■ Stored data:
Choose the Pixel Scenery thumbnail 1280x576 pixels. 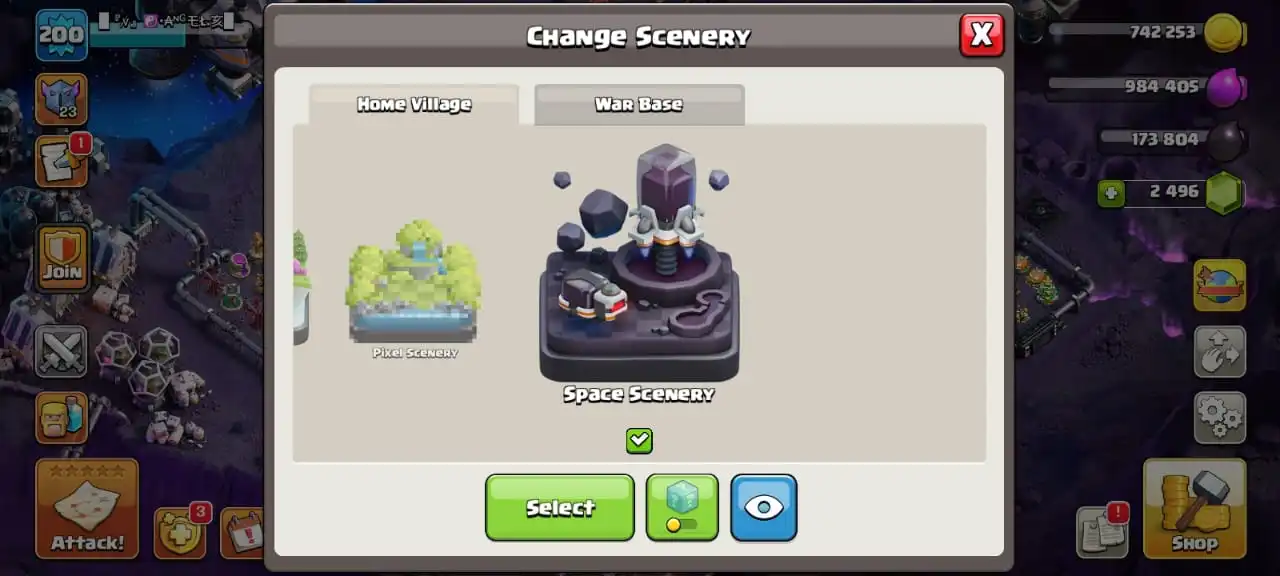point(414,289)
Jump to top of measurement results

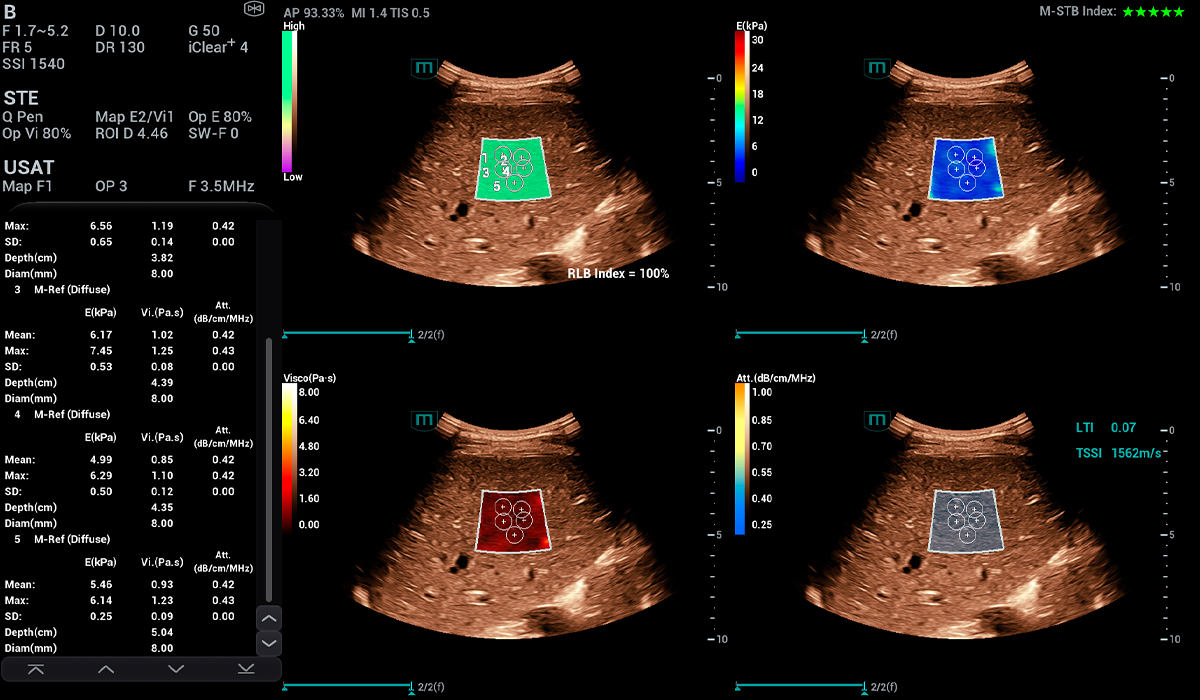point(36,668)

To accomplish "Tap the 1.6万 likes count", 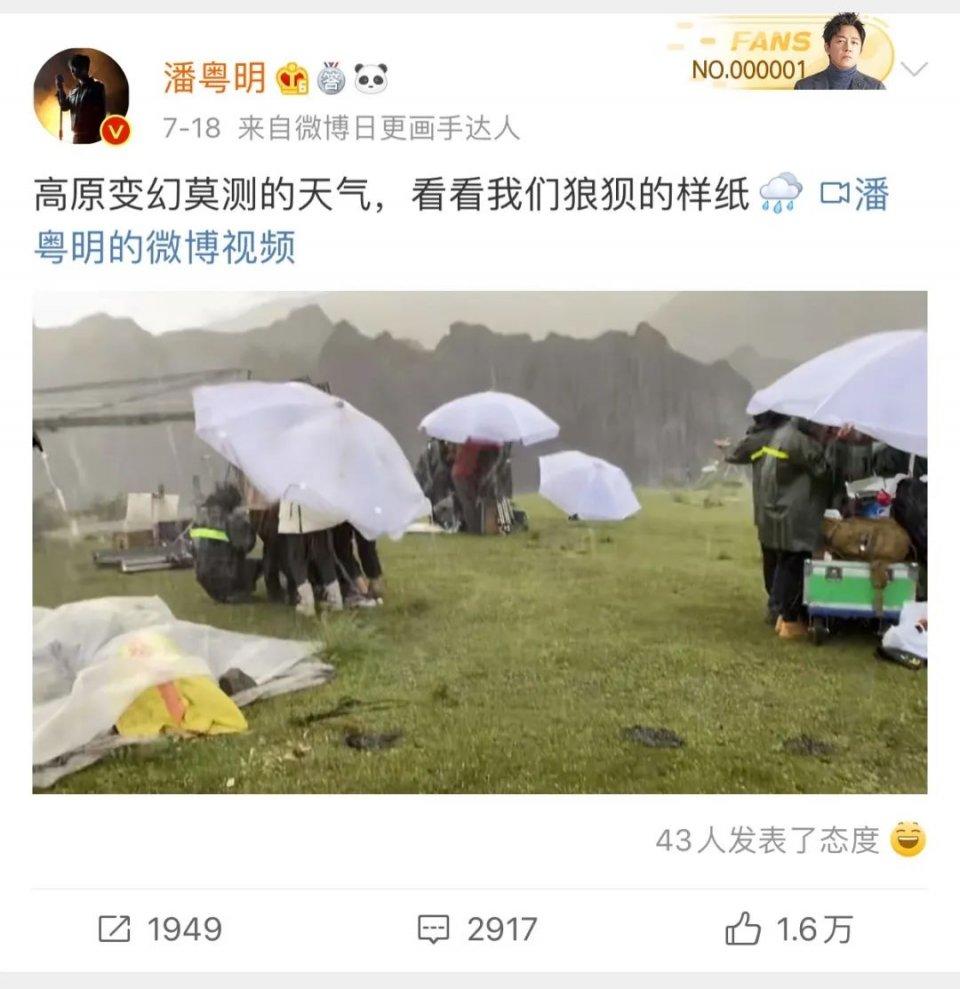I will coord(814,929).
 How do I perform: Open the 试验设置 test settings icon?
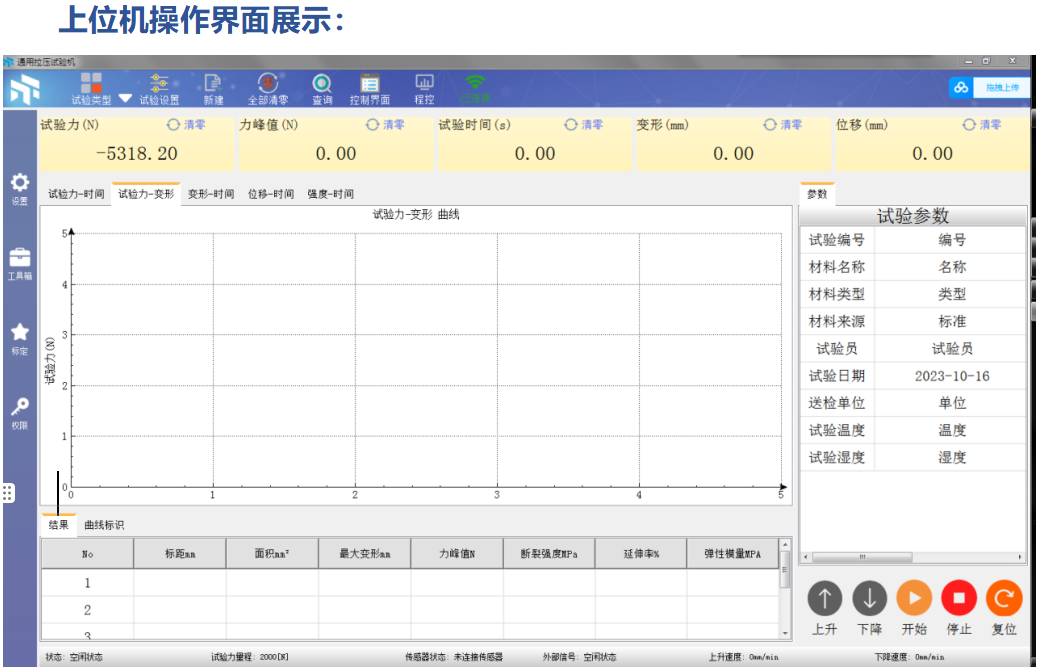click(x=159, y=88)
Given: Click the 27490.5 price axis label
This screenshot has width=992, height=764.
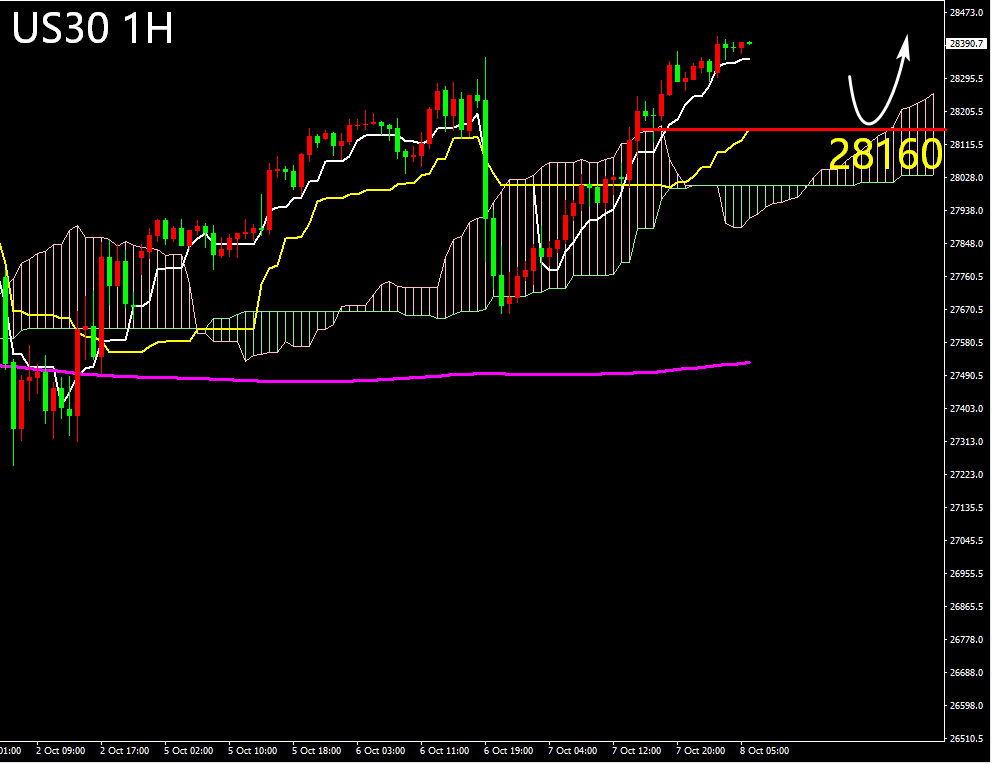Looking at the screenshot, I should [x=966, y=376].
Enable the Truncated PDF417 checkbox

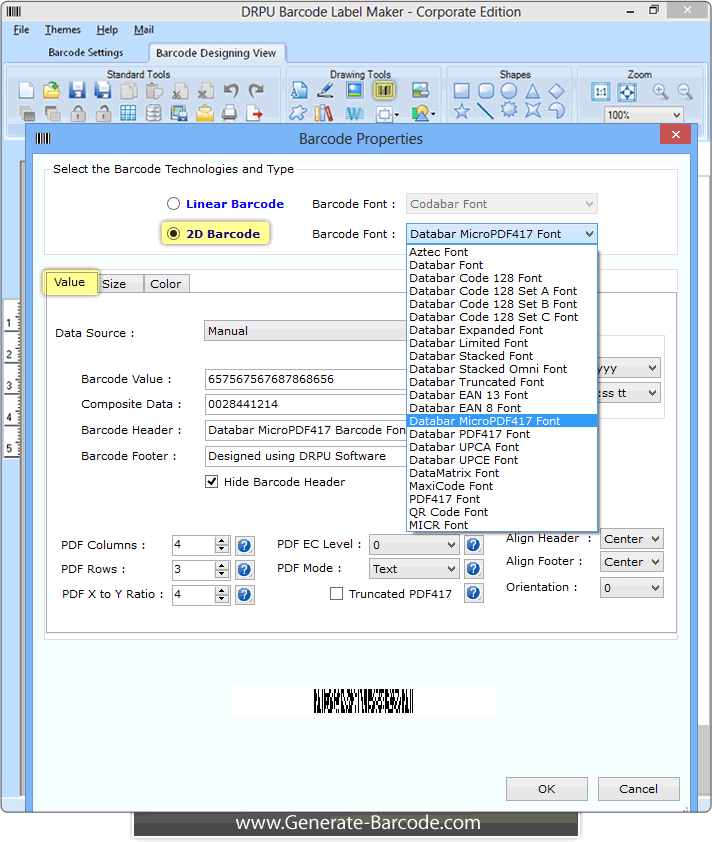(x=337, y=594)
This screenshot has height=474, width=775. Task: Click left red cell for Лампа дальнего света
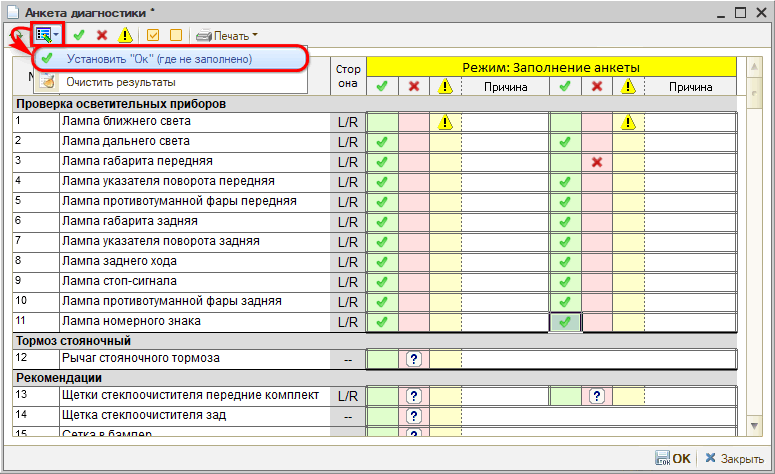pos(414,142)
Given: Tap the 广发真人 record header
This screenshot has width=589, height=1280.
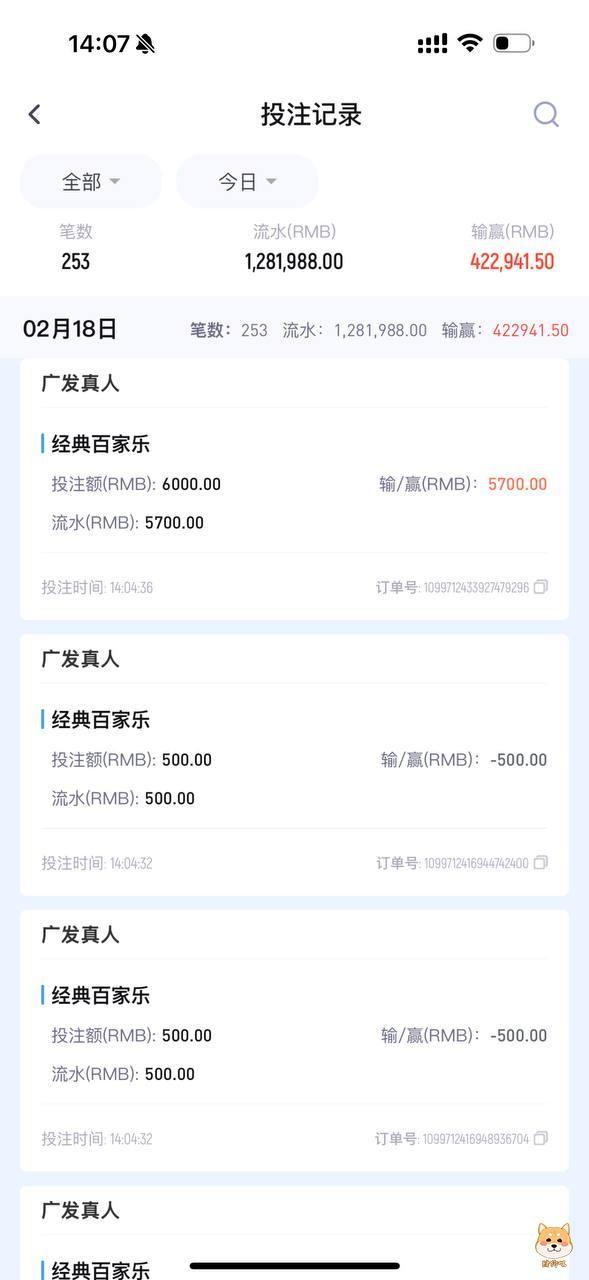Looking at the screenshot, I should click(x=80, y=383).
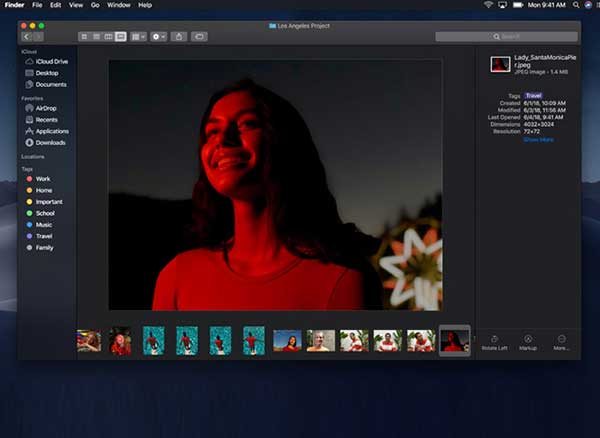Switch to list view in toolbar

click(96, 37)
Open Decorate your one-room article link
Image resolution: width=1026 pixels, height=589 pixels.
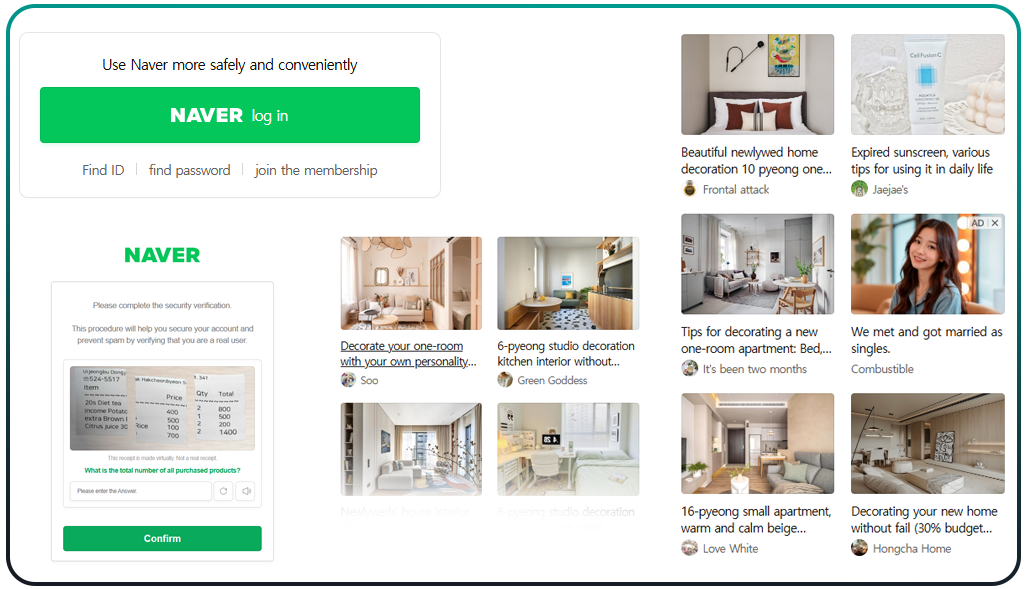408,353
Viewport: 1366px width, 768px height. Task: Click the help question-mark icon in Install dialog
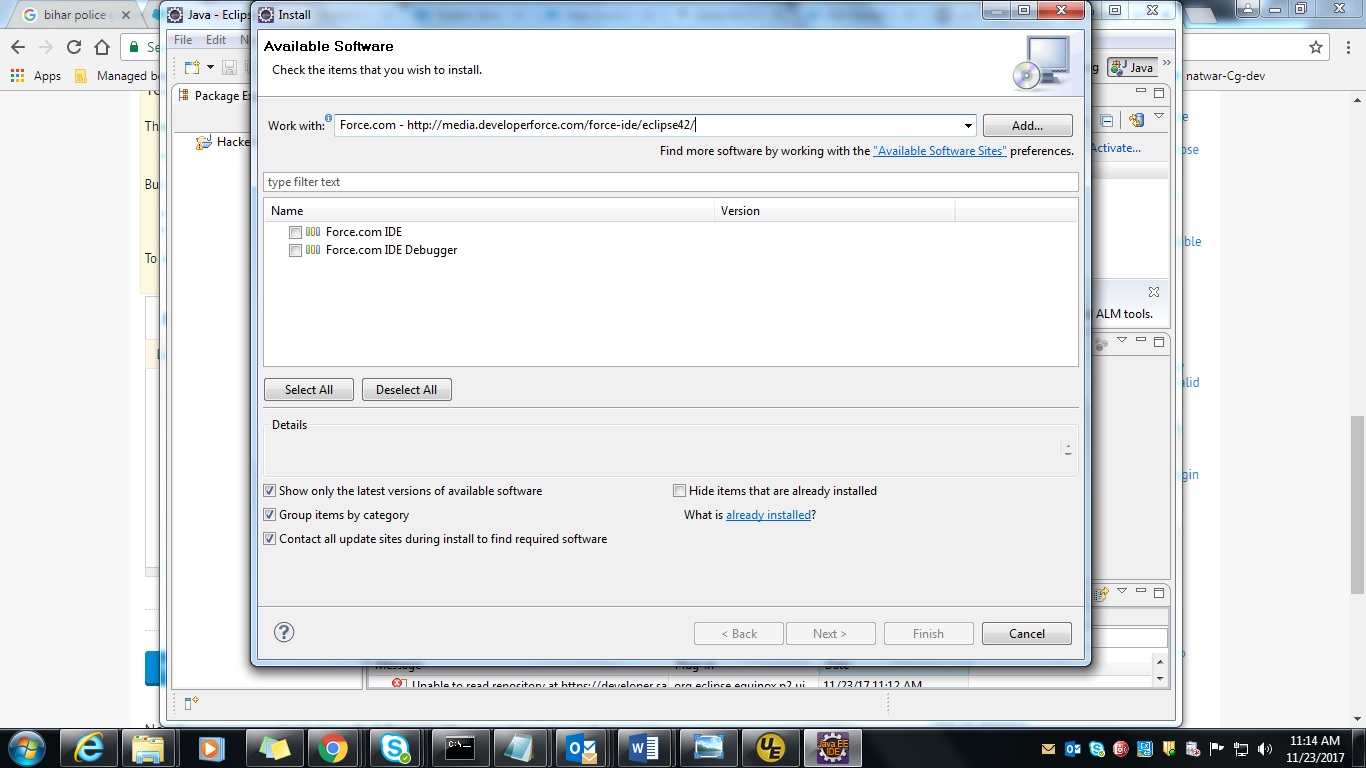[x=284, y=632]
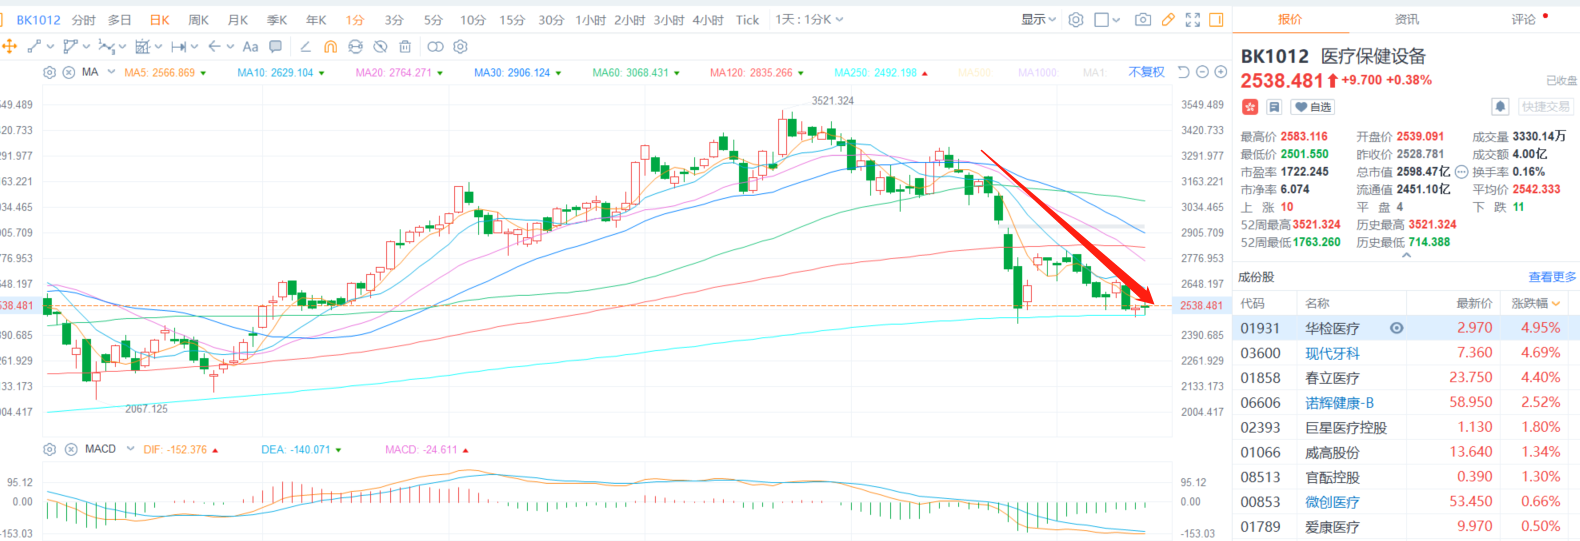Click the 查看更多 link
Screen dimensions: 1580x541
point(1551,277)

■ Problem to work on: The required output is the lines from the one containing "Given: Tap the 广发真人 record header" through the end of the data, printed exactly, with no pictures.

■ Solution to the exercise:
Given: Tap the 广发真人 record header
This screenshot has width=589, height=1280.
Looking at the screenshot, I should click(x=80, y=383).
Switch to list view in toolbar

click(96, 37)
Open Decorate your one-room article link
Image resolution: width=1026 pixels, height=589 pixels.
408,353
Viewport: 1366px width, 768px height. Task: Click the help question-mark icon in Install dialog
[x=284, y=632]
Click the 查看更多 link
Screen dimensions: 1580x541
point(1551,277)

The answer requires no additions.